"J'y pense et puis j'oublie" est le récit exceptionnel d'une malade atteinte d'une variante d'Alzheimer, le syndrome de Benson. Très touchant, son témoignage est éclairant et porteur d'espoir, tant pour les soignants que pour les malades et leur entourage. 

« Je suis presque aveugle. Je regarde les choses en face. » Bien qu’elle s’en défende, Annie-Claude Nakau est une poète.  Dans « J’y pense et puis j’oublie »*, elle a l’art de nicher sa pensée sur un paradoxe pour vous faire percer le mystère de ses ressentis. Si à 63 ans, elle a gardé son âme d’enfant, cette femme joyeuse n’en est pas moins malade. « Je me rapproche de l’éloignement», écrit-elle alors qu'elle souffre d’une maladie apparentée à l'Alzheimer.

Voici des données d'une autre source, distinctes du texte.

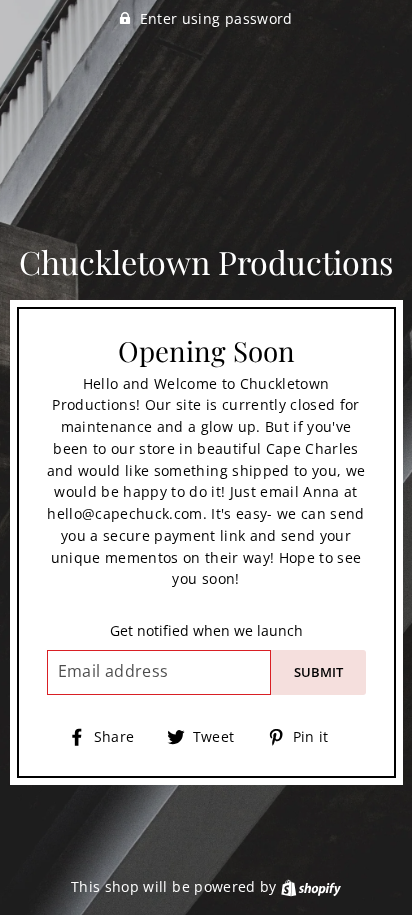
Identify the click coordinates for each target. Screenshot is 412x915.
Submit (318, 672)
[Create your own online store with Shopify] (311, 886)
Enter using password (216, 18)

"Je dois vivre avec ce mal qui me précède partout et me détache de vous. Je suis incapable de me soumettre à vos codes, mais qui en a conscience?"

Atteinte à 45 ans du syndrome de Benson, cette maladie rare ne sera diagnostiquée qu’au terme de quinze années d’errance médicale. « Les médecins pensaient que je n’avais rien. Ils me prenaient pour une affabulatrice », explique-t-elle aujourd’hui, encore marquée par ce long "parcours difficile" jusqu'au diagnostic, se heurtant à l'incompréhension et à la perplexité des soignants. « Je sentais bien que quelque chose n’allait pas. Je comprenais tellement peu de choses que j’ai fini par avoir peur", confie-t-elle, d'une voix légère, parfois hésitante, cherchant ses mots ou tentant de rattraper une idée qui lui échappe.

Le syndrome de Benson, une variante d'Alzheimer

Les premiers symptômes sont apparus alors qu’elle vivait au Japon, le pays natal de son mari. C’est en apprenant à déchiffrer les kanjis, ces idéogrammes d'origine chinoise, que de curieux troubles visuels sont un jour apparus. «Les kanjis devenaient blancs. C’était très curieux. Ils disparaissaient brusquement et je me retrouvais dans le vide. » Le syndrome de Benson, ou atrophie corticale supérieure, a cela de particulier qu’il atteint le système de la vision sans affecter, dans un premier temps, la mémoire ni le raisonnement. Une maladie neuro-évolutive, variante d'Alzheimer, qui obéit à des cycles où les troubles montent et descendent. A la façon des marées. « La marée remonte moins aujourd'hui. J'ai toujours ma capacité de raisonner. Mais j'ai des douleurs dans le cerveau. J'ai la sensation qu'elles se baladent dans ma tête. L’arrière de mon cerveau est touché, endommagé, donc c’est un peu sérieux… », décrit pudiquement Annie-Claude qui a aujourd’hui perdu la faculté de lire, de compter...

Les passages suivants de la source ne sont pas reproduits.